Provided data:
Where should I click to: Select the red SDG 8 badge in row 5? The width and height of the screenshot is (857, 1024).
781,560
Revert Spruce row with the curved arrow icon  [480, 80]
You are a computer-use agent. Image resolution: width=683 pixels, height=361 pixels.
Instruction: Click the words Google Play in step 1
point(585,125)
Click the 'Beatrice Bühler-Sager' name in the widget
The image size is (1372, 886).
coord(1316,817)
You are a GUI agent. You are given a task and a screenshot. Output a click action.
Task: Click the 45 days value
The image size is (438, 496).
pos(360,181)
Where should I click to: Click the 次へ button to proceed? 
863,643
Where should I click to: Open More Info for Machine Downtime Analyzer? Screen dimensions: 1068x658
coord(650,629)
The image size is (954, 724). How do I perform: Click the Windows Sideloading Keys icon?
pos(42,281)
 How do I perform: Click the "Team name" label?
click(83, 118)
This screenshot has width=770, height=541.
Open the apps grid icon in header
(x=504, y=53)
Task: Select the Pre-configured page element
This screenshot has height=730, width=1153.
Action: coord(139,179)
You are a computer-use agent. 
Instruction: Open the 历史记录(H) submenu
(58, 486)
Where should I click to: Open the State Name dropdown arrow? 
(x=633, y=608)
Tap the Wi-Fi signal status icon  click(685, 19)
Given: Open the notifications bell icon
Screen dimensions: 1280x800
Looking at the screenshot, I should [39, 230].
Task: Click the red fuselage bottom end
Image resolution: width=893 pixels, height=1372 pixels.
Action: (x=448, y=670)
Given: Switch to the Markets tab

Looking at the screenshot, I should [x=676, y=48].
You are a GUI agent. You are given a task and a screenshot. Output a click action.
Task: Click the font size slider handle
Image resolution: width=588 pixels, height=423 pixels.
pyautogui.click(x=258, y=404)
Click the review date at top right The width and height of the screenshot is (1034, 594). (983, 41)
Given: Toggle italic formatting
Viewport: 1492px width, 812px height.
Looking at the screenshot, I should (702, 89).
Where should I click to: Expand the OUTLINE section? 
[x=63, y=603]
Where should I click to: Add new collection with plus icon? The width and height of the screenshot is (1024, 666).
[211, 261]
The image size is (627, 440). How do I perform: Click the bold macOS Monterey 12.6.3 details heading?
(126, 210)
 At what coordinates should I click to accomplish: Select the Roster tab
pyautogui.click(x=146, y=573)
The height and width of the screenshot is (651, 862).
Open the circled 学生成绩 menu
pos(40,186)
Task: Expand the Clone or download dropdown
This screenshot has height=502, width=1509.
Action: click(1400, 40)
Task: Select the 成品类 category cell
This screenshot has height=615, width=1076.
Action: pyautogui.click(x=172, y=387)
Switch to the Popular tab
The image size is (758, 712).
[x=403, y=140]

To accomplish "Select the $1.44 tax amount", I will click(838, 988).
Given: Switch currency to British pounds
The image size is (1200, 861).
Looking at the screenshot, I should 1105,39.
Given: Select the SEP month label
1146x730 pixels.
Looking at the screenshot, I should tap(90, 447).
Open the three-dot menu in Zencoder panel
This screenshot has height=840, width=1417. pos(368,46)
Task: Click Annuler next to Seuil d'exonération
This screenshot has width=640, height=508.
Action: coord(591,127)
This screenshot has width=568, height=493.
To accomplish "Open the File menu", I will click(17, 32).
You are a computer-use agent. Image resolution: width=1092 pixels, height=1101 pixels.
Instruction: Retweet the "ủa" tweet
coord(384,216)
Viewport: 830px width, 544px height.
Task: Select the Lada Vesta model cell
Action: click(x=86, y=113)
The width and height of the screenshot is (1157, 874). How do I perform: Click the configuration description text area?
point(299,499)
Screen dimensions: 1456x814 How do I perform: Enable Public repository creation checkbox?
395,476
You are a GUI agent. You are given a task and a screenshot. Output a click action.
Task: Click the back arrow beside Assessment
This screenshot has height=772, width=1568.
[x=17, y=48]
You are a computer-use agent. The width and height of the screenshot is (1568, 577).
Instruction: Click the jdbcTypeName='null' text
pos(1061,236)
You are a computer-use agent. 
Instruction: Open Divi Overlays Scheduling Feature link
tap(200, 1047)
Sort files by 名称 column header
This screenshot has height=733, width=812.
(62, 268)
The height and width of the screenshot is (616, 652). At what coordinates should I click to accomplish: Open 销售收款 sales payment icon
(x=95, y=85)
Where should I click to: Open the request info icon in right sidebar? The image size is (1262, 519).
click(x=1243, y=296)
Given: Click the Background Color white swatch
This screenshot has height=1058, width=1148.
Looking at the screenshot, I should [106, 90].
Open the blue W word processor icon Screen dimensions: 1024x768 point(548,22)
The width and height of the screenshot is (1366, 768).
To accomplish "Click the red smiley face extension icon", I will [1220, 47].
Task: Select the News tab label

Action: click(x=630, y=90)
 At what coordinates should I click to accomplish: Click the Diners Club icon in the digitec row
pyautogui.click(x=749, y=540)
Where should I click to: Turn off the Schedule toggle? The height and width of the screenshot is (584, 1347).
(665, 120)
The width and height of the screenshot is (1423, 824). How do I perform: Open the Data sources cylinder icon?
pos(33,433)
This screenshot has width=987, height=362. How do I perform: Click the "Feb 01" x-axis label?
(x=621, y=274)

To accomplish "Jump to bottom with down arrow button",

Problem statement: Would you restate every record word for word?

Exercise solution:
Where should I click to: Select the red SDG 8 badge in row 5? The width and height of the screenshot is (857, 1024).
781,560
Revert Spruce row with the curved arrow icon  [480, 80]
You are a computer-use agent. Image resolution: width=683 pixels, height=361 pixels.
Instruction: Click the words Google Play in step 1
point(585,125)
Click the 'Beatrice Bühler-Sager' name in the widget
The image size is (1372, 886).
coord(1316,817)
You are a GUI agent. You are given a task and a screenshot. Output a click action.
Task: Click the 45 days value
The image size is (438, 496).
pos(360,181)
Where should I click to: Click the 次へ button to proceed? 
863,643
Where should I click to: Open More Info for Machine Downtime Analyzer? Screen dimensions: 1068x658
coord(650,629)
The image size is (954, 724). How do I perform: Click the Windows Sideloading Keys icon?
pos(42,281)
 How do I perform: Click the "Team name" label?
click(83, 118)
This screenshot has width=770, height=541.
Open the apps grid icon in header
(x=504, y=53)
Task: Select the Pre-configured page element
This screenshot has height=730, width=1153.
Action: coord(139,179)
You are a computer-use agent. 
Instruction: Open the 历史记录(H) submenu
(58, 486)
Where should I click to: Open the State Name dropdown arrow? 
(x=633, y=608)
Tap the Wi-Fi signal status icon  click(685, 19)
Given: Open the notifications bell icon
Screen dimensions: 1280x800
Looking at the screenshot, I should [39, 230].
Task: Click the red fuselage bottom end
Image resolution: width=893 pixels, height=1372 pixels.
Action: (x=448, y=670)
Given: Switch to the Markets tab

Looking at the screenshot, I should [x=676, y=48].
You are a GUI agent. You are given a task and a screenshot. Output a click action.
Task: Click the font size slider handle
Image resolution: width=588 pixels, height=423 pixels.
pyautogui.click(x=258, y=404)
Click the review date at top right The width and height of the screenshot is (1034, 594). (983, 41)
Given: Toggle italic formatting
Viewport: 1492px width, 812px height.
Looking at the screenshot, I should (702, 89).
Where should I click to: Expand the OUTLINE section? 
[x=63, y=603]
Where should I click to: Add new collection with plus icon? The width and height of the screenshot is (1024, 666).
[211, 261]
The image size is (627, 440). How do I perform: Click the bold macOS Monterey 12.6.3 details heading?
(126, 210)
 At what coordinates should I click to accomplish: Select the Roster tab
pyautogui.click(x=146, y=573)
The height and width of the screenshot is (651, 862).
Open the circled 学生成绩 menu
pos(40,186)
Task: Expand the Clone or download dropdown
This screenshot has height=502, width=1509.
Action: click(1400, 40)
Task: Select the 成品类 category cell
This screenshot has height=615, width=1076.
Action: pyautogui.click(x=172, y=387)
Switch to the Popular tab
The image size is (758, 712).
[x=403, y=140]

To accomplish "Select the $1.44 tax amount", I will click(838, 988).
Given: Switch currency to British pounds
The image size is (1200, 861).
Looking at the screenshot, I should 1105,39.
Given: Select the SEP month label
1146x730 pixels.
Looking at the screenshot, I should tap(90, 447).
Open the three-dot menu in Zencoder panel
This screenshot has height=840, width=1417. pos(368,46)
Task: Click Annuler next to Seuil d'exonération
This screenshot has width=640, height=508.
Action: coord(591,127)
This screenshot has width=568, height=493.
To accomplish "Open the File menu", I will click(17, 32).
You are a computer-use agent. Image resolution: width=1092 pixels, height=1101 pixels.
Instruction: Retweet the "ủa" tweet
coord(384,216)
Viewport: 830px width, 544px height.
Task: Select the Lada Vesta model cell
Action: click(x=86, y=113)
The width and height of the screenshot is (1157, 874). How do I perform: Click the configuration description text area?
point(299,499)
Screen dimensions: 1456x814 How do I perform: Enable Public repository creation checkbox?
395,476
You are a GUI agent. You are given a task and a screenshot. Output a click action.
Task: Click the back arrow beside Assessment
This screenshot has height=772, width=1568.
[x=17, y=48]
You are a computer-use agent. The width and height of the screenshot is (1568, 577).
Instruction: Click the jdbcTypeName='null' text
pos(1061,236)
You are a computer-use agent. 
Instruction: Open Divi Overlays Scheduling Feature link
tap(200, 1047)
Sort files by 名称 column header
This screenshot has height=733, width=812.
(62, 268)
The height and width of the screenshot is (616, 652). At what coordinates should I click to accomplish: Open 销售收款 sales payment icon
(x=95, y=85)
Where should I click to: Open the request info icon in right sidebar? The image size is (1262, 519).
click(x=1243, y=296)
Given: Click the Background Color white swatch
This screenshot has height=1058, width=1148.
Looking at the screenshot, I should [106, 90].
Open the blue W word processor icon Screen dimensions: 1024x768 point(548,22)
The width and height of the screenshot is (1366, 768).
To accomplish "Click the red smiley face extension icon", I will [1220, 47].
Task: Select the News tab label

Action: click(x=630, y=90)
 At what coordinates should I click to accomplish: Click the Diners Club icon in the digitec row
pyautogui.click(x=749, y=540)
Where should I click to: Turn off the Schedule toggle? The height and width of the screenshot is (584, 1347).
(665, 120)
The width and height of the screenshot is (1423, 824). How do I perform: Open the Data sources cylinder icon?
pos(33,433)
This screenshot has width=987, height=362. How do I perform: Click the "Feb 01" x-axis label?
(x=621, y=274)

To accomplish "Jump to bottom with down arrow button",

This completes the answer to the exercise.